SANTIAGO (Reuters) - Workers at Chilean state-owned miner Codelco’s smallest copper mine began voting on Tuesday whether to accept a wage offer or go on strike, a potential headache for the company as it finds itself in a delicate financial position.
Union leaders at the Salvador mine in Chile’s arid north say they are opposed to the wage offer and complain that much-needed investments are being crimped because Codelco is legally required to funnel part of its revenues to the armed forces.
“Workers have to ask their conscience and evaluate whether or not they accept this proposal, but in our opinion we view this proposal negatively,” Waldo Ponce, the spokesman for union 2 at Salvador, told Reuters.
The wage proposal includes a $3,730 per worker bonus but offers no wage increase. The results of the vote are expected by Thursday.
Nelson Pizarro, the outspoken chief executive of world no. 1 copper miner Codelco, has said that the company was in an “extremely fragile” position and argued that “there is no money, not one damn peso” to pay for an ambitious multi-billion dollar investment plan.

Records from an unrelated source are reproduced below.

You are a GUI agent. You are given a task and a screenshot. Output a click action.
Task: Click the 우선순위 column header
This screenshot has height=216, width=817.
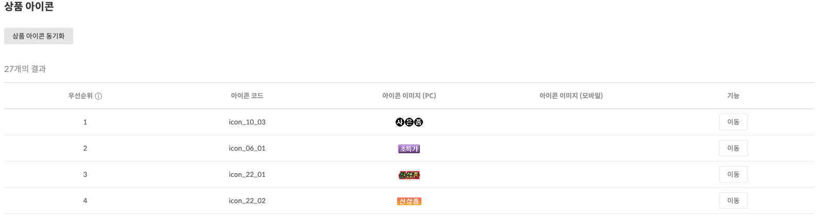point(80,96)
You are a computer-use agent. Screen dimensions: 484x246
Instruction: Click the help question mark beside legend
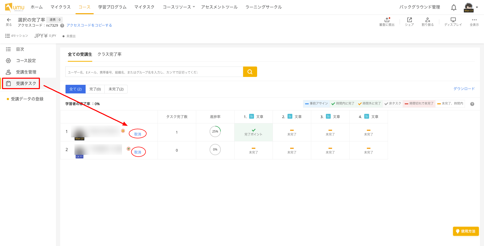click(472, 104)
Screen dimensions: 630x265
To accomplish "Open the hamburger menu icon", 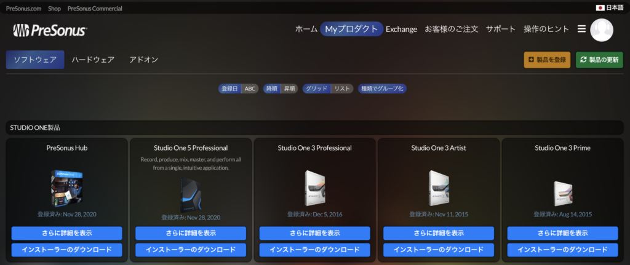I will point(581,29).
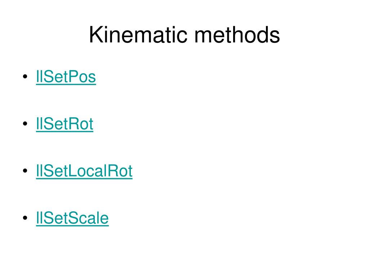The height and width of the screenshot is (276, 369).
Task: Click the bullet beside llSetScale
Action: click(25, 218)
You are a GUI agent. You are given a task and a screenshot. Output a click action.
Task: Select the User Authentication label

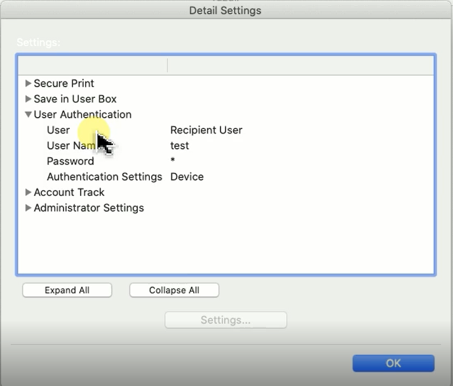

As Codelco has been forced to slash spending in the wake of a steep fall in the price of copper, a heated debate has stirred to abolish the law inherited from General Augusto Pinochet’s dictatorship that forces Codelco to hand over the equivalent of 10 percent of its sales to finance the military.
“Codelco finds itself in this situation now not because of the workers, or high salaries or bonuses as some say, rather it is due to bad management and the lack of investment due to the Reserved Copper law,” union president Patricio Elgueta told local radio Cooperativa.